I take another shot and reply, "after a month I see you holding her. I think we're even," I begin to slur. I know I'm picking a fight because this way, I get to talk to him more. Damn, I fucked around and got attached with you, piece of shit.
"Why jealous?" he smirks, taking the shot glass from the mouth, gently placing it back on the counter.
"So what if I am?" I snarl and his eyes widen.
"Well if I were you, I would not let me go. I miss you when I can't sleep, or right after coffee, or right when I can't eat, I miss you in my front seat. Do you miss me like I miss you?" he questions with hope in his eyes. I missed those eyes. I miss his everything. I can't believe we both just started off as friends and blossomed into something even I can't explain. Friends can break your heart too, I guess.
"I got these feelings but you never mind that shit. So now that you're telling me this, you expect me to come running after you with open arms?" I snap and he bows his head.
"It hurts me every time I see you. I realize how much I need you. I made lots of mistakes with you in the past and I want to make up everything in living moment of every day. Please just let me," he begs and I sigh. I don't know what to do. The love isn't gone, at all, but the trust? Some still linger around here somewhere.
"But you want her. I can see it in your eyes. I know you're just doing this because everyone wants us together, but you. I hate you," I begin, "I love you. I-I just know!" I begin to raise my voice and he runs his fingers through his hair because he knows I'm right.
"I hate that I want you. But you want her, you need her. I will never be her," a tear slips from my eyes and I see guilt written all over his face.
"I watched you all alone watch her. You look at her as if she's the only girl you've ever seen. You don't care you never did. You don't give a damn about me. She's the only thing you ever see. So please do me a favor and just go?" I plead and he shakes his head.
"Not like this y/n. I do care, I really do. But you're right. I do love her and I never wanted to hurt you. I want to make my fans happy-"
"-you know damn well I want to make them happy as well, but you need to make yourself happy too Harry. Or else, you'll live your life unhappy with me, when you can be happy with her. Over time, the fans will understand and they'll accept it," I advise it and he nods his head.
"I'm sorry y/n. I really am. I hope you find another man to keep you smiling that smile I love," he sincerely apologizes and I give him a small smile.

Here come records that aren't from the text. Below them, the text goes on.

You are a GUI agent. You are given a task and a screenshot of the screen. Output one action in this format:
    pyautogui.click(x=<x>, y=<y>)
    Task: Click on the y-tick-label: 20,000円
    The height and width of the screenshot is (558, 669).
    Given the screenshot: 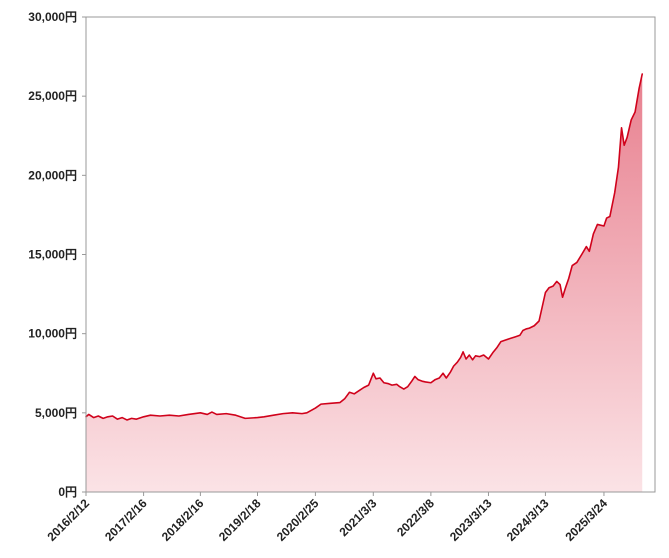 What is the action you would take?
    pyautogui.click(x=52, y=175)
    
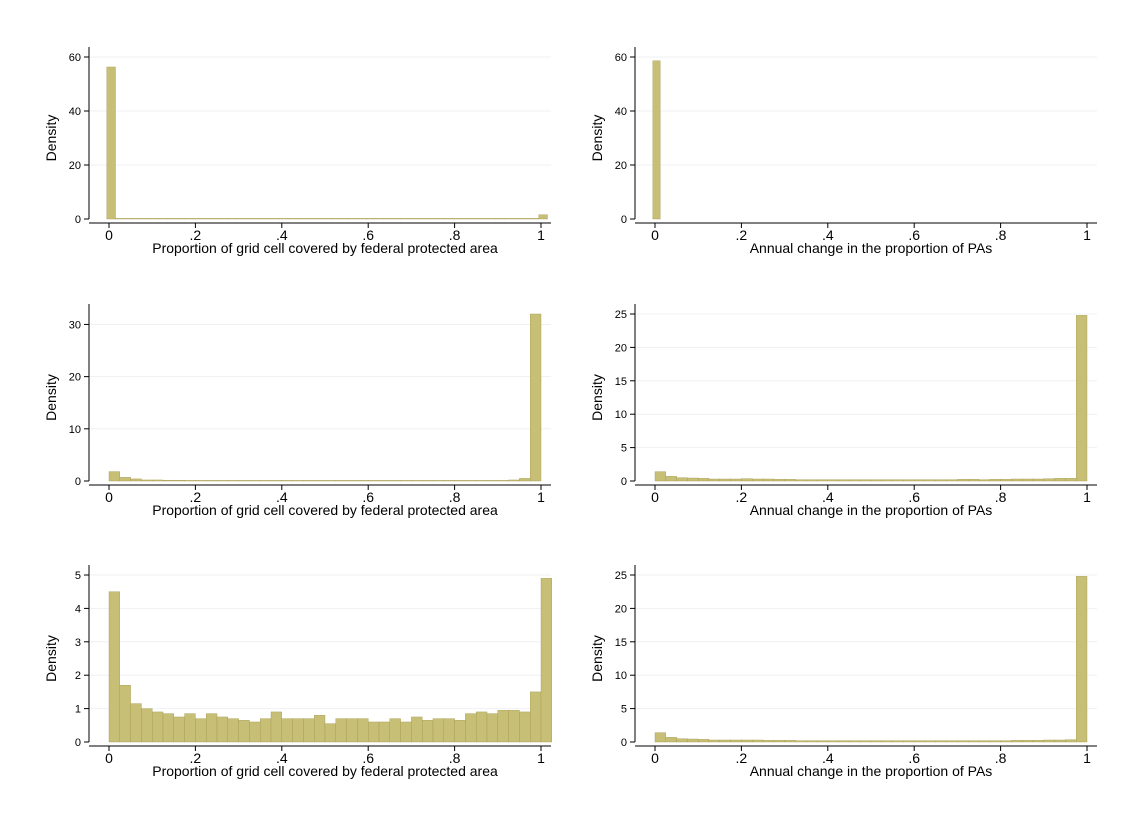 This screenshot has height=822, width=1126. I want to click on y-tick-label: 0, so click(624, 482).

"Can I just kiss you one more time? I just want to feel your kiss against my lips," I request and he nods his head, closing his eyes and leaning in to place his cold pink lips on mine.
We just stay in that position for a while and I finally feel my tears in the mix. He pulls away and tucks my hair behind my ear. After that, he walks away from me, forever.
The love is gone and so is the trust. I guess this is moving on.